● **What you have to do**
Please collect each line of the records below that contains the string "screenshot", copying every such line in full. Treat the match as case-sensitive.

● **Data records**
────────────────────
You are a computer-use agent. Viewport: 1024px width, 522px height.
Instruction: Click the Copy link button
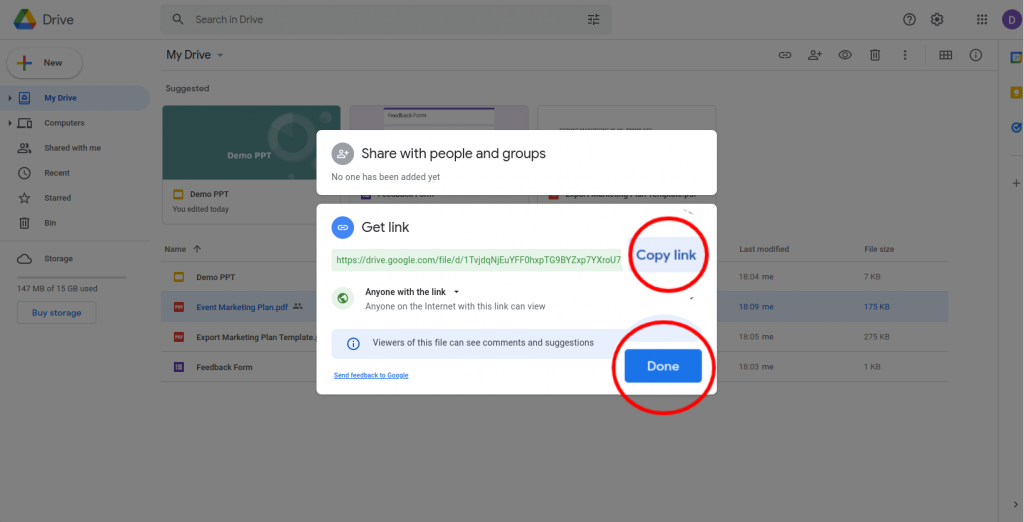tap(666, 255)
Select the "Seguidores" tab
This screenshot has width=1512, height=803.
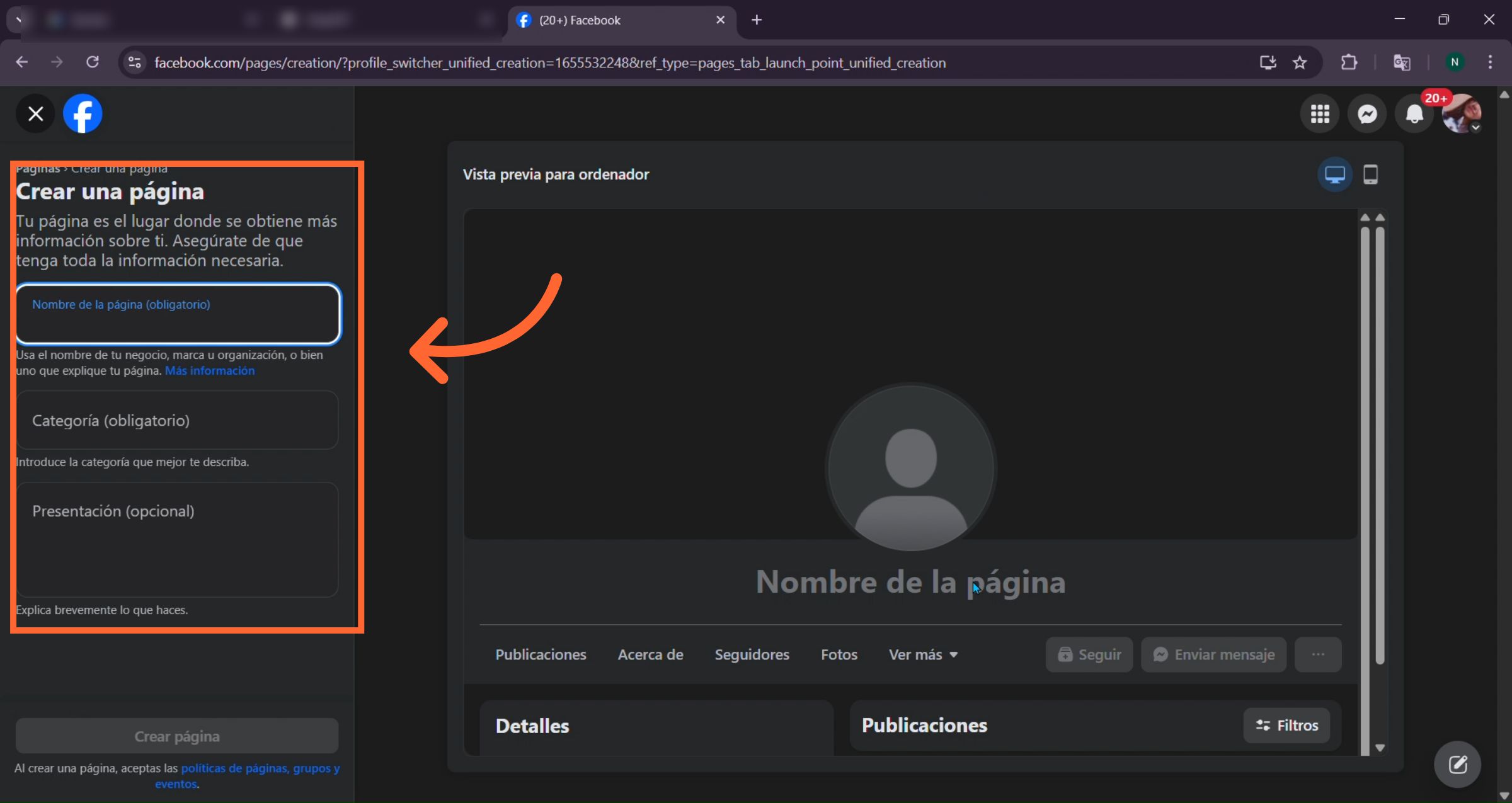pyautogui.click(x=752, y=654)
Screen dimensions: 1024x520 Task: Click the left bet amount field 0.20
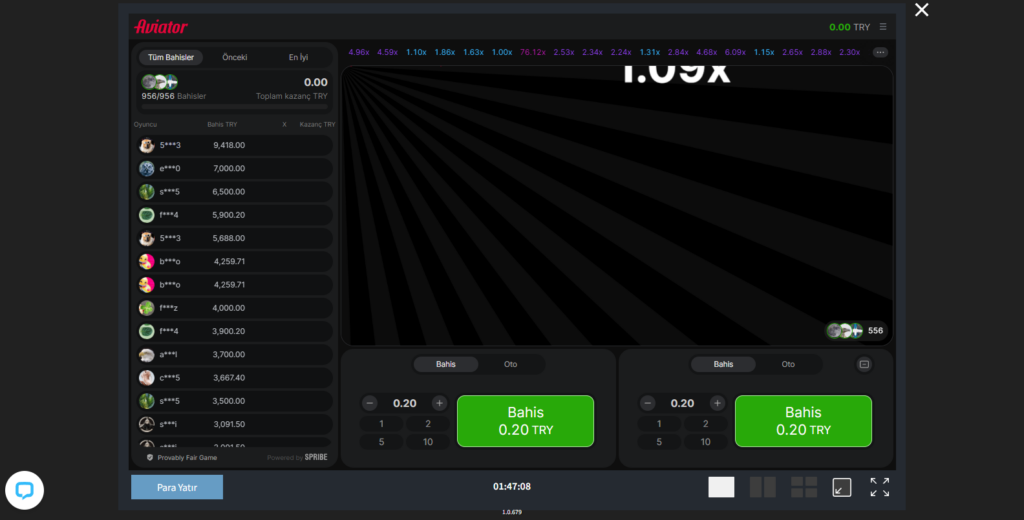tap(404, 403)
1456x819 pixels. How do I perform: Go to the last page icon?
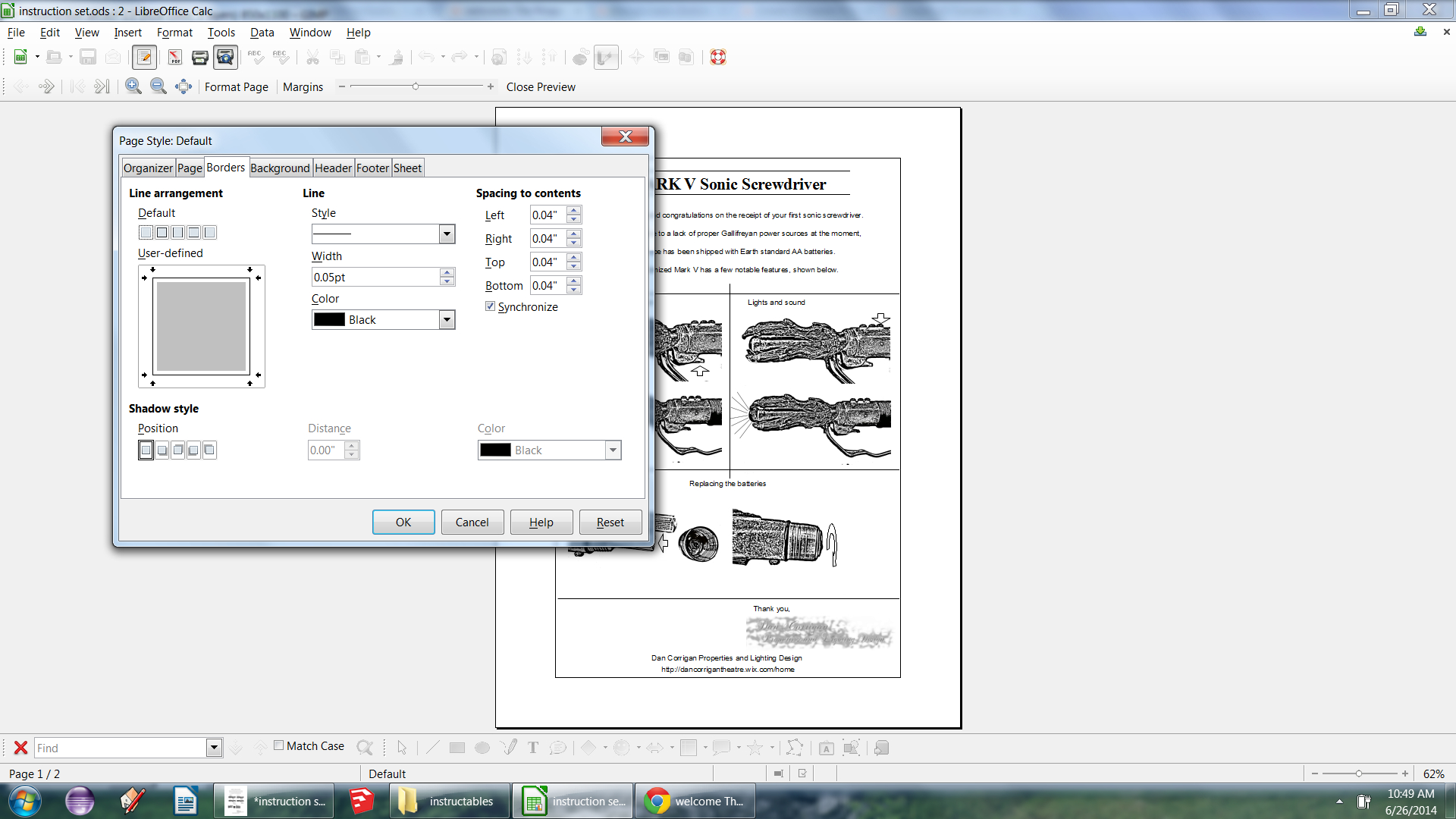[102, 86]
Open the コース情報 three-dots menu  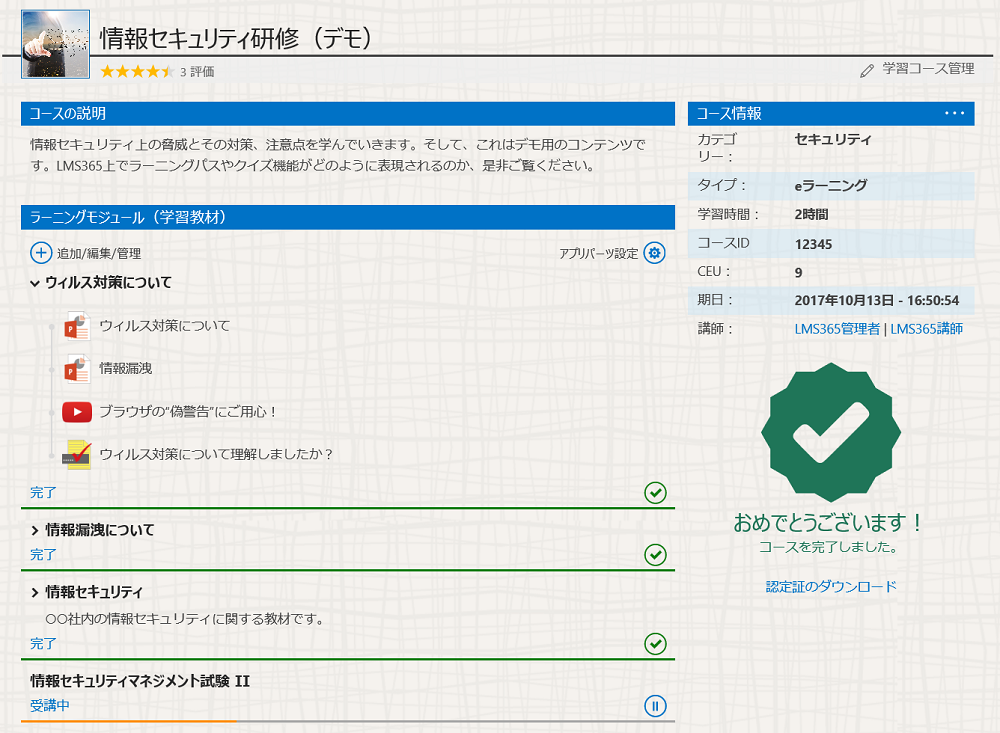tap(954, 113)
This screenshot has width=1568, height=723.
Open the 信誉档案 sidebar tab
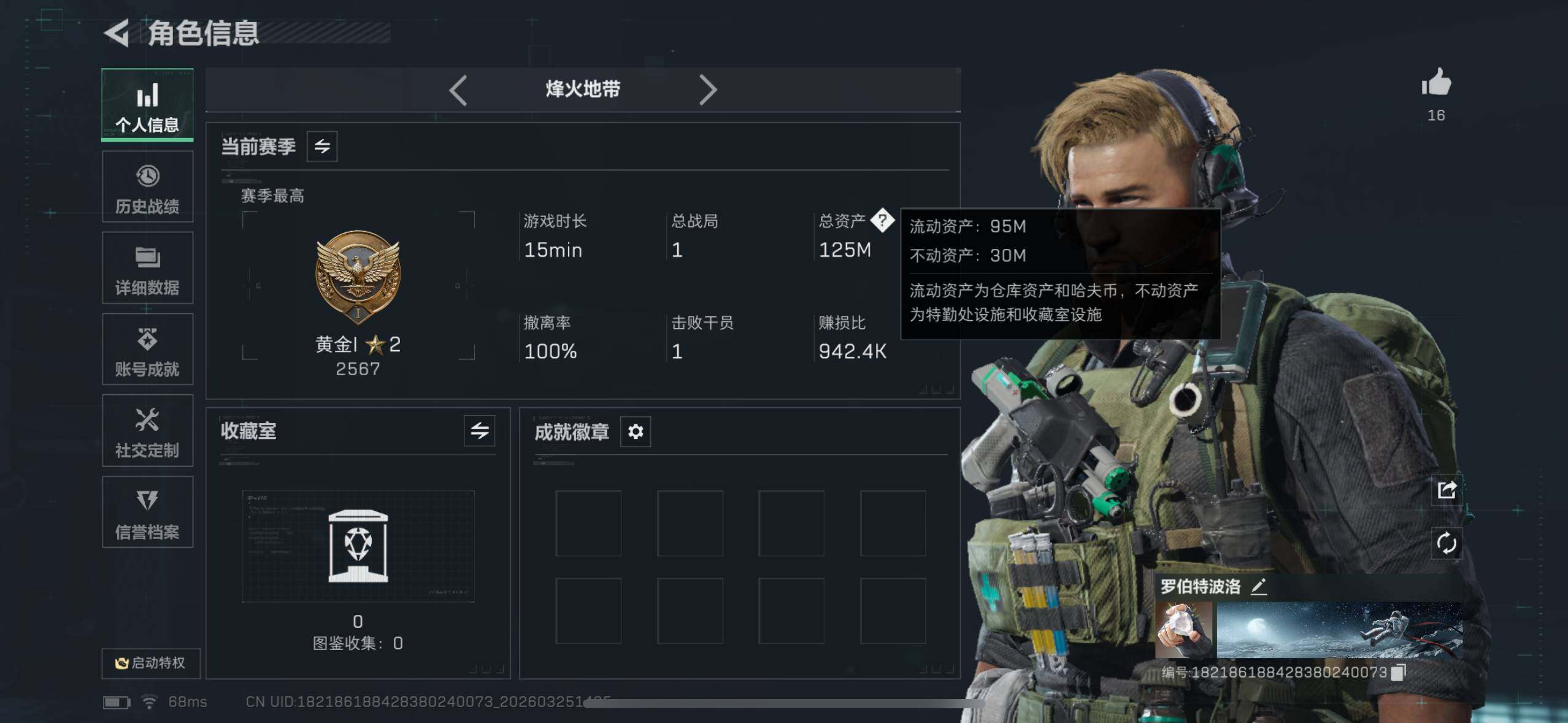point(148,512)

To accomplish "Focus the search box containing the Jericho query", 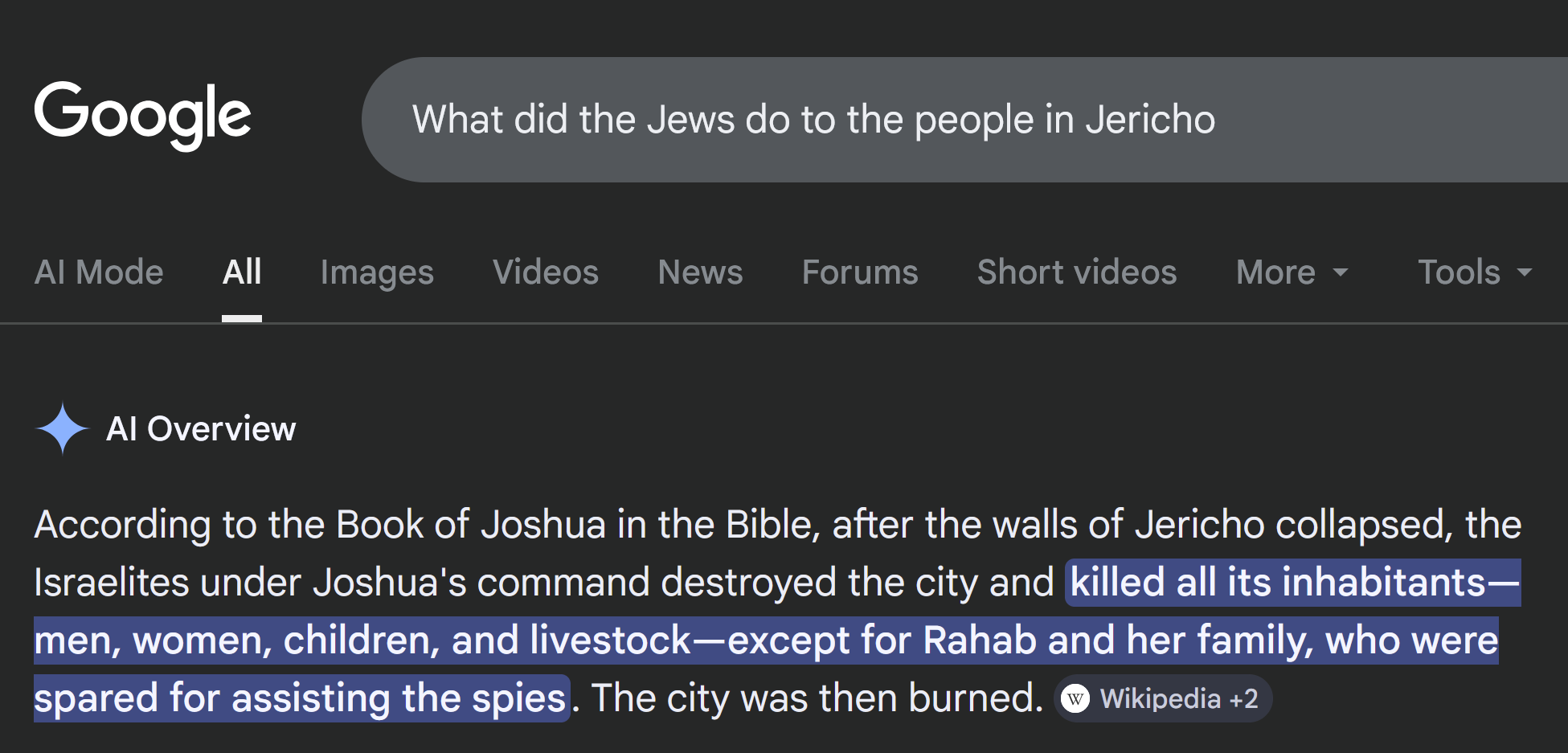I will click(964, 120).
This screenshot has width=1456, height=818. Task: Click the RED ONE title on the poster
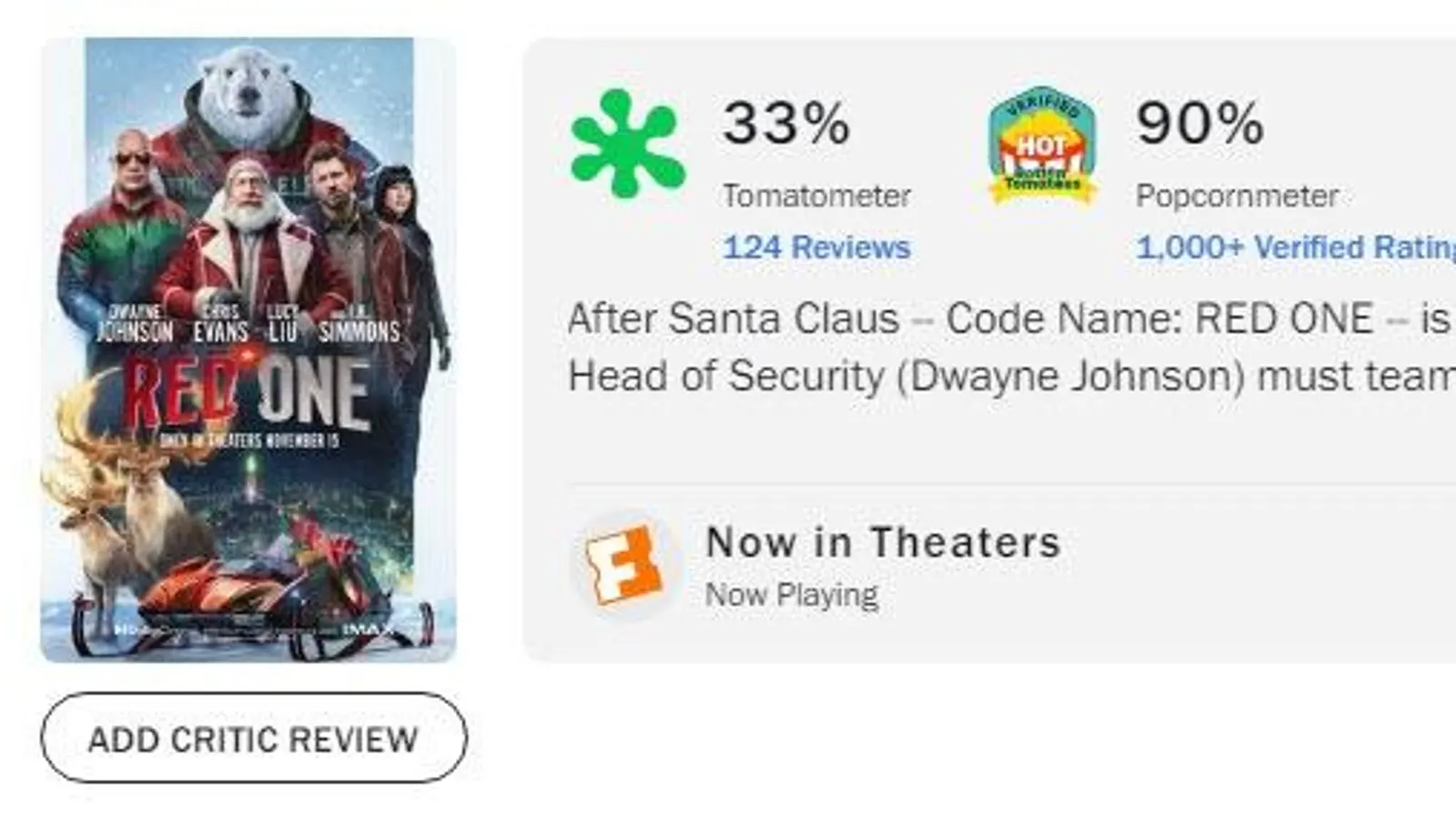tap(247, 393)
────────────────────
● **Written response**
This screenshot has width=1512, height=803.
This screenshot has width=1568, height=723.
This screenshot has width=1456, height=818. Task: Click the RED ONE title on the poster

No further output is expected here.